# Upgading from 26W UVB200 compacts to Arcadia 24W D3+ 12%UVB T5 TUBES , BATTEN ADVICE



## kingofnobbys (May 28, 2016)

I already have 80W Arcadia MVBs in the enclosures' warm zones. (1.22mL x 0.6mW x 0.45mT enclosures).

I'm upgrading my beardies enclosures from using 26W UVB200 compacts in Nanohoods (mounted from under the ceiling) to Arcadia 24W D3+ 12%UVB T5 tubes.
The Arcadia T5 tubes are 550mm long and I can't find a similar length prewired batten that's rated at 24W, need to be about 610 -620mm long and I plan to make a metal reflector to go behind the Arcadia tubes. 
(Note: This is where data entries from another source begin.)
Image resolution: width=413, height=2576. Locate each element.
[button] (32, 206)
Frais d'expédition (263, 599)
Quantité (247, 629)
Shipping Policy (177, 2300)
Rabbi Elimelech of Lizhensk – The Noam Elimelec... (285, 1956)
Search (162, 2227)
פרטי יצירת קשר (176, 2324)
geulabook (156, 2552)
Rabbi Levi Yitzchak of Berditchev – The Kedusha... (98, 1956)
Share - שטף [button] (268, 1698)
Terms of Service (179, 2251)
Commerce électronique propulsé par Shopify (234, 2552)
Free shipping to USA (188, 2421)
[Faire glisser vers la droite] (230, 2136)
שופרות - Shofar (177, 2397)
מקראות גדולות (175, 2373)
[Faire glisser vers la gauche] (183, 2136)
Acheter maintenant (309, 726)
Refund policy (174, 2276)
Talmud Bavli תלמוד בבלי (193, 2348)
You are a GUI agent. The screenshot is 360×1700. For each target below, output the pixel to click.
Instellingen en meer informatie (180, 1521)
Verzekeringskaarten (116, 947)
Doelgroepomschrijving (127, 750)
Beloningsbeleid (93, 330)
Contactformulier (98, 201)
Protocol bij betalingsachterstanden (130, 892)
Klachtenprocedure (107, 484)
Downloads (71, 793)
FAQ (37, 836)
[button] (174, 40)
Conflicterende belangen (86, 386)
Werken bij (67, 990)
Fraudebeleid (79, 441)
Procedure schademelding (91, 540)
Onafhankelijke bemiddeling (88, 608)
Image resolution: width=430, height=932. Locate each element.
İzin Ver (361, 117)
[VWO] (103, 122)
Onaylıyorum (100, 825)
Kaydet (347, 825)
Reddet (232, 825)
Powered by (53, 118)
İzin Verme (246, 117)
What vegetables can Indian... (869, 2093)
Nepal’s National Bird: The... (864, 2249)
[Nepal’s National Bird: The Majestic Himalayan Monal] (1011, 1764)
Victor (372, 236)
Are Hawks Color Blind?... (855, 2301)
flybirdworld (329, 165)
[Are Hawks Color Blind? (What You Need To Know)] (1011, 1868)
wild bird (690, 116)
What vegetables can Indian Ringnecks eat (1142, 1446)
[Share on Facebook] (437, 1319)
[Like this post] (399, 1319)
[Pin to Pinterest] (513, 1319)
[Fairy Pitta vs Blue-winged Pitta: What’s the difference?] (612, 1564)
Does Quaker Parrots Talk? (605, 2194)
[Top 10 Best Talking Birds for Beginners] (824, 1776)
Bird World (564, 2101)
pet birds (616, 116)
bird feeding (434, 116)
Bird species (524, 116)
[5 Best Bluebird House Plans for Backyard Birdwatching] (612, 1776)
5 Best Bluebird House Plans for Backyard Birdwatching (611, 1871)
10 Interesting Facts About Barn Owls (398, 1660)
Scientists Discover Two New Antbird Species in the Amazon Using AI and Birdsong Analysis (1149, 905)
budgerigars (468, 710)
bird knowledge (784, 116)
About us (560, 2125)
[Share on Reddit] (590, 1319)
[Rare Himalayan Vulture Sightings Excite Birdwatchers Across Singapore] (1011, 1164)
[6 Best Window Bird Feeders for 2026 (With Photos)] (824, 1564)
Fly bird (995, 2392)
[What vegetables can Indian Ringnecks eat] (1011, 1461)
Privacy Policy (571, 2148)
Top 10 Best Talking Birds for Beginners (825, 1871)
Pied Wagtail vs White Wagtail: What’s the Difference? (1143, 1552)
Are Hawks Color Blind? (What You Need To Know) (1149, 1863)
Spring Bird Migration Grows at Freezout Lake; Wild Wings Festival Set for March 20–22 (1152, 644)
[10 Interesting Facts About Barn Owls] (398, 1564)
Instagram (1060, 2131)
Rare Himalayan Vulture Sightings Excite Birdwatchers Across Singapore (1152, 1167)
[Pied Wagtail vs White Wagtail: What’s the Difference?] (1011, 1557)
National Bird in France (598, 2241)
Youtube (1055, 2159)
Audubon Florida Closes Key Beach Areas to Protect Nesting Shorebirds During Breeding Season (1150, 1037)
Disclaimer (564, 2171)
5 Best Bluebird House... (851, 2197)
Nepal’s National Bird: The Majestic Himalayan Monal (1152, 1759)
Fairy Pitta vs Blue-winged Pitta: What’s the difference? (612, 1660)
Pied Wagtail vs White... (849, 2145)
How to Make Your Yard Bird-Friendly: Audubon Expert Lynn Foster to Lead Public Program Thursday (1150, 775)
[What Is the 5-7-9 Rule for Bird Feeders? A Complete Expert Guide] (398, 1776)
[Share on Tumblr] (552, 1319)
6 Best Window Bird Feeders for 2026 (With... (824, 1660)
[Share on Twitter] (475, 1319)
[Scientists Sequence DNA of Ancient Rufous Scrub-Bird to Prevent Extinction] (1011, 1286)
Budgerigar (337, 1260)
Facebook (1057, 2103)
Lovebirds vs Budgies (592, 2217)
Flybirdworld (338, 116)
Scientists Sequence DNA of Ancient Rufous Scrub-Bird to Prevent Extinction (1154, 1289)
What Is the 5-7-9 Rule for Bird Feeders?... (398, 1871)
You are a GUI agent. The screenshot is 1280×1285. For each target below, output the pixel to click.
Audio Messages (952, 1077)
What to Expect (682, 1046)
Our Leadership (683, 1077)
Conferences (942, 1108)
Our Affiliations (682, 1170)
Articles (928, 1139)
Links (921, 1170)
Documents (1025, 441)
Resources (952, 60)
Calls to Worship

Beacon sell as batten that is the right length but rated at 14W for a T5 HO tube : http://www.beaconlighting.com.au/linea-undershelf-fluorescent-in-white-1.html 
, their similar wattage batten (21W) is 900mm long. I'd rather not pay through the nose for a Zoomed or Arcadia T5 fixture if I can avoid this.

Question1 : Is the 14W batten (605mm long) or similar suitable for the Arcadia T5 24W 12%UVB tube ? 

Question2 : Will I just need a higher W starter for the batten .


----------



## Amazing Amazon (May 29, 2016)

kingofnobbys said:


> I already have 80W Arcadia MVBs in the enclosures' warm zones. (1.22mL x 0.6mW x 0.45mT enclosures).
> 
> I'm upgrading my beardies enclosures from using 26W UVB200 compacts in Nanohoods (mounted from under the ceiling) to Arcadia 24W D3+ 12%UVB T5 tubes.
> The Arcadia T5 tubes are 550mm long and I can't find a similar length prewired batten that's rated at 24W, need to be about 610 -620mm long and I plan to make a metal reflector to go behind the Arcadia tubes.
> ...



Q1You need a high output fixture
Q2 You need a high output ballast and not starter
Below are some that would work

https://www.amazingamazon.com.au/t5-lighting-fixture.html
https://www.amazingamazon.com.au/zoo-med-t5-reflector.html
https://www.amazingamazon.com.au/fish-tank-t5-lights.html


----------



## kingofnobbys (Jun 2, 2016)

Still looking , found this http://www.osram.com/media/resource/hires/334499/mounting-instruction-aqualine.pdf , they have a ballast that is the right length for a Arcadia 24W T5 12%UVB tube , unfortunately it's not plug-n-play and I'd have to wire it up or call in a sparky to do so.

Anyone used these with their T5 24W 10% and 12% tubes ?


----------